I wish that there was a big multiarch-style push to acknowledge that lots of things want to do their own little package management now, and that's okay, and somehow bring it into the fold (again their pyenv handling seems like a pretty good example of how it can be done in a mutually-working way) so it's harmonious with the packaging system instead of existing as something of an opponent to it. Maybe this already exists and I'm not aware of it but if it exists I'm not aware of it.
You can't install it easily without some non-free software. When you download the iso it is precontaminated. You can add a special boot flag to turn off non-free firmware but that's rather obscure.
I'm not against a non-free iso, I just want to have the option for both.
I would make Debian and Arch be deterministic like NixOS, but with a different language and less overhead. I really like the principle but the implementation is subpar.
I really haven't given nix the language the time it deserves, but I really want nixosr configuration bindings in Python. Yes it makes me want to vomit but I do kind of live and breathe Python these days. Maybe a python nix generator would be more appropriate, either way it would totally destroy the benefits of using nix
I know, I need to spend some time getting familiar with nixpkgs and nixos :P the mix between config file and programming gets me because I expect a config file to have just one way of doing things.
I believe they are still part of a different package. They aren't Wayland native though so they will use a bit more battery life and won't be able to see wayland components
Garuda. I wish the base install of wine actually worked, and that half the packages in chaotic-aur weren't buggy as fuck or just completely non functional.
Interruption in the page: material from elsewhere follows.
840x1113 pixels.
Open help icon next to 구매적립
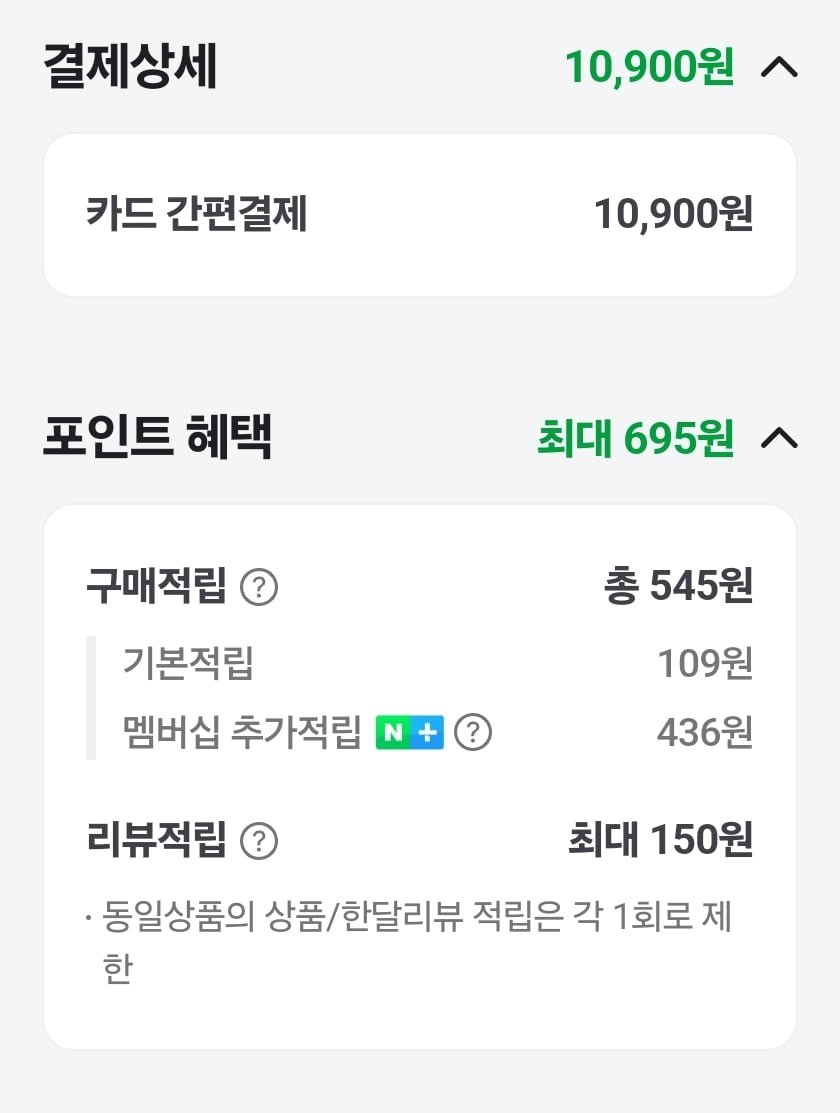tap(259, 587)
Debian and Arch, for me, tie as my favorite and honestly can't say I would want to change anything as I need to use the technology more before I can critique it like that.
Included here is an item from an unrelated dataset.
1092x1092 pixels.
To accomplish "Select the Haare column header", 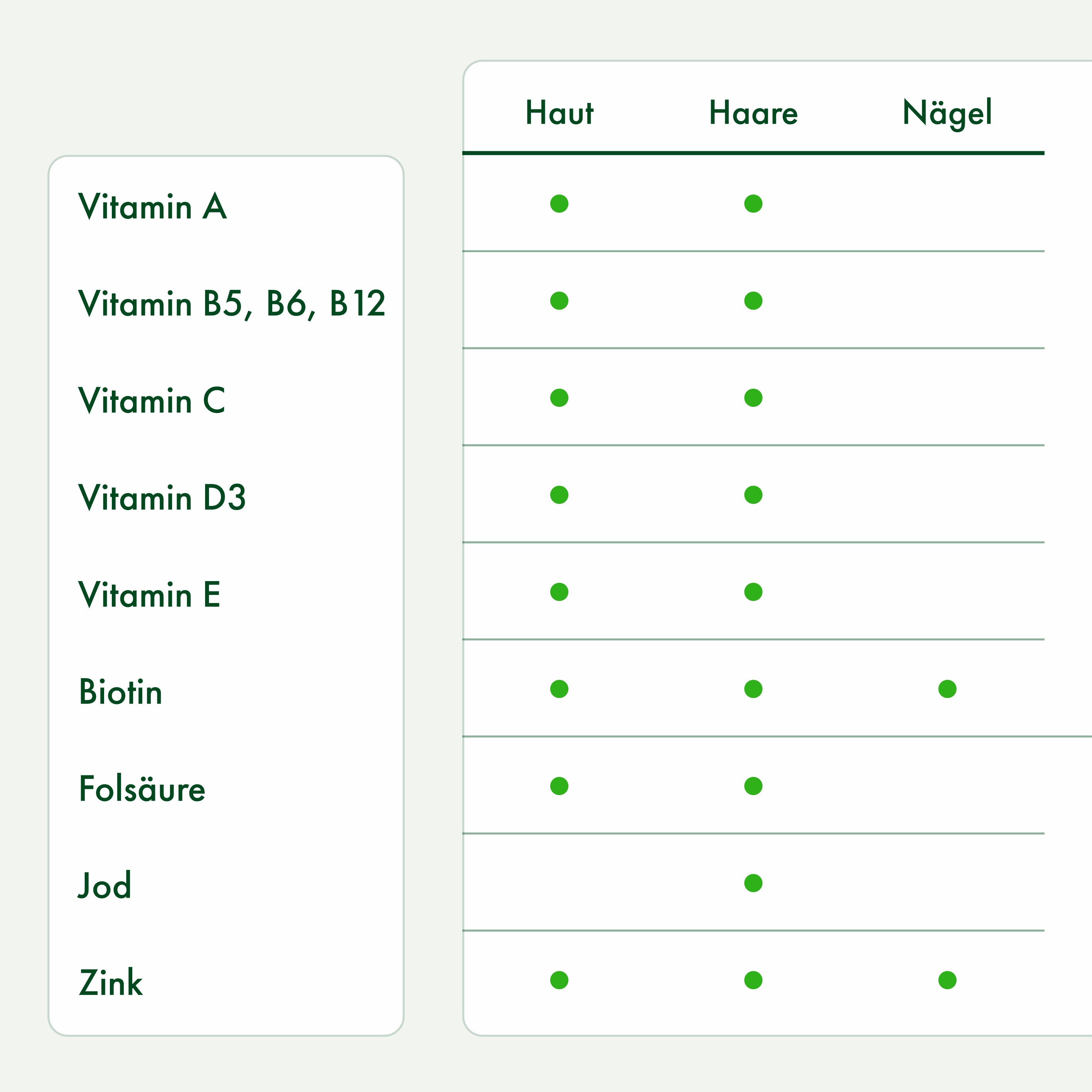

I wish Gentoo would make important information like unmasking packages more easily accessible, like directly into the handbook itself so that I don't have to search how to do it every time I need to unmask a package (I always forget how to).
I also wish alpine Linux had an option to use glibc instead of musl
not made in the US so their images can ship nonfree drivers and codecs
thus they had ARM images for Atomic variants!
flathub instead of fedora flatpaks
KDE first instead of GNOME (GNOME is okay and very nice in many parts, but absurdly lacking in others)
I like the rest. It would be cool if they could adopt musl like Alpine, glibc is a mess and you basically need to compile every software against musl manually to use it on Fedora.
Linux Mint: Add a GUI utility for making Nemo Actions, it's such a useful thing to be able to do. I might just write a little applet myself in Python.
Also, get rid of as much Gnome UX as possible. Get your empty sandwich menus, buttons crammed into the top bar and lack of functionality the fuck out of my computer and put it in the septic tank with the rest of the putrid assgarbage.